WORK INSTRUCTION A: According to the guest post on Steve Jobs and money, how many people became millionaires when Apple Computer Inc. went public?
WORK INSTRUCTION B: Transcribe the passage of the guest post on Steve Jobs and money from "Steve Jobs died" to "learned from Buddhism.".

PROVIDED TEXT:

This is a guest post by Robert, who lives in Calgary and
works as a financial adviser retired at 34. He is married, has three kids. Robert and his wife then plan to return to school and become teachers, eventually living and working overseas.
Steve Jobs died October 5, 2011. He was one of the richest people in the world, with an estimated worth of $7 billion. Just to get an idea of how much money that is, at current gold prices ($1645US/oz), it would be roughly equivalent to 120 (metric) tonnes of gold. Was his life better for all that money? Did it change him? Walter Isaacson wrote a biography of Steve Jobs, based on over 40 personal interviews. Yesterday, just before the book launch, CBS did a 60 minutes report, interviewing Isaacson.
Steve Jobs said, “I did not want to live that nutso lavish lifestyle that so many people do when they get rich.” He lived in a regular house on a regular street in Palo Alto. His kids could walk, go to neighbours houses. They had no live-in help or entourage. Steve Jobs was not materialistic. That may be a trait he learned from Buddhism.
When Apple Computer Inc. went public in the early 1980s, over 100 people became millionaires. But money affects different people in different ways. Steve Jobs felt that some people tried to play the part, started acting rich. They would buy a Rolls Royce, a huge home, their wives would get plastic surgery; he sums it up by saying they turned into “bizarro people.” For his part, he made a promise to himself: “I’m not going to let this money ruin my life.” You can watch the entire “money” segment here: http://www.cbsnews.com/video/watch/?id=7385676n (0:01:53).
I personally don’t believe that money changes people. Money allows people the freedom to express, without inhibition, who they really are. I was biking through my neighbourhood with my son, and we rode past the million-dollar houses that back onto the (man-made) lake. In front of one of the houses was a Rolls Royce. Granted, it was old and painted an unattractive brown. But I hesitate to conclude that the people living in the house are “bizarro people.” On the other hand, I know people who don’t have money, and are bizarre. As an example, one would have to be a little bizarre (and poor) to help organize Occupy Calgary.
Money gives a person more opportunity to express their true nature. Each of us, whether or not we acknowledge it, has positive and negative tendencies. I don’t worry that money will ruin me for two reasons. One, I never plan to have a great fortune, almost certainly less than a million or two. Second, and more importantly, I already know the type of person I want to be. I don’t feel that I’m more (or less) special than any other human being on this earth, and I don’t have any more (or less) right to enjoy my life. I also know that I enjoy life most when I’m working at something meaningful with people whom I admire. None of that requires obscene amounts of money.
What would you buy or do more of, if you had unlimited riches? How would you behave differently, if prices didn’t matter?

DATA FOR ANALYSIS:
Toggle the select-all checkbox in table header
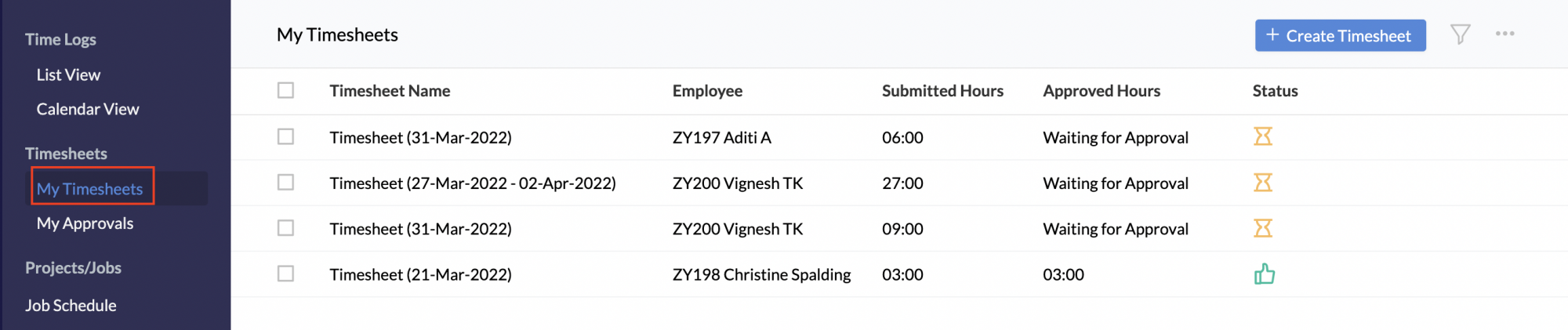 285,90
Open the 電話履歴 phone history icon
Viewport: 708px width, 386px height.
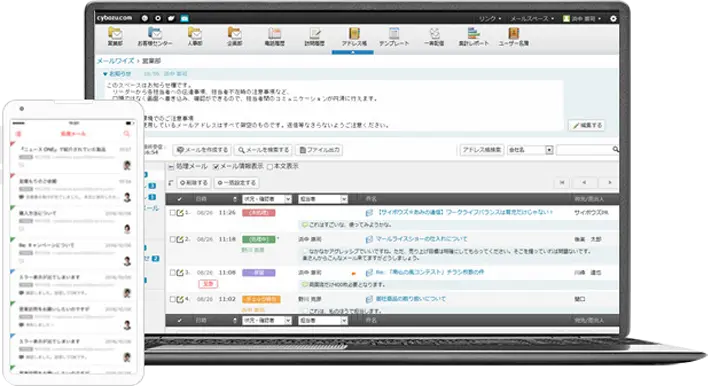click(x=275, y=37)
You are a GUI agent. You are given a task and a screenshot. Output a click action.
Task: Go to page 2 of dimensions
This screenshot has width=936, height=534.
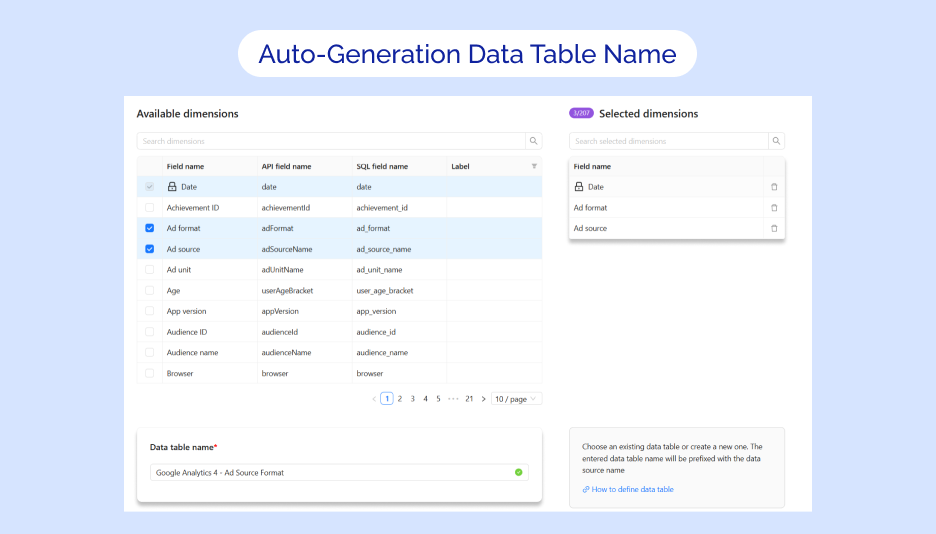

PROBLEM SOLUTION A: Over 100 people.

PROBLEM SOLUTION B:
Steve Jobs died October 5, 2011. He was one of the richest people in the world, with an estimated worth of $7 billion. Just to get an idea of how much money that is, at current gold prices ($1645US/oz), it would be roughly equivalent to 120 (metric) tonnes of gold. Was his life better for all that money? Did it change him? Walter Isaacson wrote a biography of Steve Jobs, based on over 40 personal interviews. Yesterday, just before the book launch, CBS did a 60 minutes report, interviewing Isaacson.
Steve Jobs said, “I did not want to live that nutso lavish lifestyle that so many people do when they get rich.” He lived in a regular house on a regular street in Palo Alto. His kids could walk, go to neighbours houses. They had no live-in help or entourage. Steve Jobs was not materialistic. That may be a trait he learned from Buddhism.